Una conclusione che sorprende alquanto, visto che la maggior parte degli utenti di Instagram, oltre ai propri contatti diretti (amici e conoscenti), segue anche un buon numero di profili semplicemente perché ritenuti interessanti.

Sorge quindi spontaneo pensare che siano in molti a non essere pienamente consapevoli di star seguendo proprio degli influencer, e che essi condizionano le loro scelte quotidiane.

Aggiunge il Dott. Jacopo BiraschiLa consapevolezza è una parte molto ridotta della nostra mente, la quale opera per lo più in modo automatico e inconscio. Quello che avviene a livello più profondo è una fusione della persona con i social: una realtà parzialmente virtuale e composta da piattaforme differenti, divenuta ormai parte integrante del nostro senso di identità, struttura in piena regola del nostro Io, un Io che pur passando la maggior parte del tempo in platea non può fare a meno, anche se per un tempo limitato, di salire sul palcoscenico».

Resta da chiarire il perché di questo odio verso la categoria, e scopriamo che «è sostenuto dalla rabbia, la quale a sua volta si basa sul senso di ingiustizia.

Seguendo un influencer ci si potrebbe rendere conto che non è poi così diverso da noi, che non ha fatto chissà cosa per ricoprire quel ruolo, che in fondo anche noi potremmo essere la suo posto!

È qui che ha origine il senso di ingiustizia che sostiene l’odio degli haters, i quali finiscono per divenire ipercritici, addirittura aggressivi, pur di screditare ed umiliare l’influencer non ritenuto degno del suo ruolo.»

Chi sono i più seguiti?

Malgrado l’astio (apparente o veritiero) suscitato dalla categoria, gli influencer continuano ad aumentare i propri followers, e con essi i contratti e le collaborazioni con i brand.

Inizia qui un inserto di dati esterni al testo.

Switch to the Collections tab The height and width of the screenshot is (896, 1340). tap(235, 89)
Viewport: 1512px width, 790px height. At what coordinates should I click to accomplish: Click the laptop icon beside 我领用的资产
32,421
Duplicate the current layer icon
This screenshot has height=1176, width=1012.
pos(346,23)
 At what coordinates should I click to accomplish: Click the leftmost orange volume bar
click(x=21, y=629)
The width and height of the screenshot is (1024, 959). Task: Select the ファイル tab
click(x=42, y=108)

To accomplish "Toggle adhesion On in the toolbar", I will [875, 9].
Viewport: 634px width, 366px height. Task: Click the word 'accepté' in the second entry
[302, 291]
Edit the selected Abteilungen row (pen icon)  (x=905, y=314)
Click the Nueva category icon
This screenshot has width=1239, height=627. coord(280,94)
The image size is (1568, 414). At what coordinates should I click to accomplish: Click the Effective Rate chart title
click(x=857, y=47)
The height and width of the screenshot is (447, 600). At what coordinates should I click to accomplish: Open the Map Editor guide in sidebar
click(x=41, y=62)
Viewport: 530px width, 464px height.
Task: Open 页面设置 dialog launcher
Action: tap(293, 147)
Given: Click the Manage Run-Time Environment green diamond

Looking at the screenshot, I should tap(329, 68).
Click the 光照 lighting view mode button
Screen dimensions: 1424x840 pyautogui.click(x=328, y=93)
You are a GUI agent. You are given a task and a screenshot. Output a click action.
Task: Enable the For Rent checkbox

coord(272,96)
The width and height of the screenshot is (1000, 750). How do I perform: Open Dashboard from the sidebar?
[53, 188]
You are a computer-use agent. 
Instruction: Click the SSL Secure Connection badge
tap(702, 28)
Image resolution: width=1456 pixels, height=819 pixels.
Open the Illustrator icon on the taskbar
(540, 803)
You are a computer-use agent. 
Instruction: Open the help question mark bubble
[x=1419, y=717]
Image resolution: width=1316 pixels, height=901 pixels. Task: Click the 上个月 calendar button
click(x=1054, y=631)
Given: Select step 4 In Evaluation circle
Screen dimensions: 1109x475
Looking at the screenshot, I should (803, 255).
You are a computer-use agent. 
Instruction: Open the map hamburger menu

Ma chi sono i più seguiti?
Il primo posto se lo aggiudicano la categorie Food & Travel con il 54%, seguono Moda & Design (23%) e Sport & Health (23%).

Queste nuove figure sono ormai una realtà consolidata, che al momento non sembra avvertire battute d’arresto.

Se è vero che l’opinione popolare tende a condannare pubblicamente la loro esistenza e la liceità delle loro sponsorizzazioni, dall’altro continua a premiarli in privato, elargendo cuori, facendo swipe up e probabilmente finendo per comprare negli e commerce proprio i prodotti da loro promossi, chiudendo così il ciclo di conversione e confermando il potere degli influencer.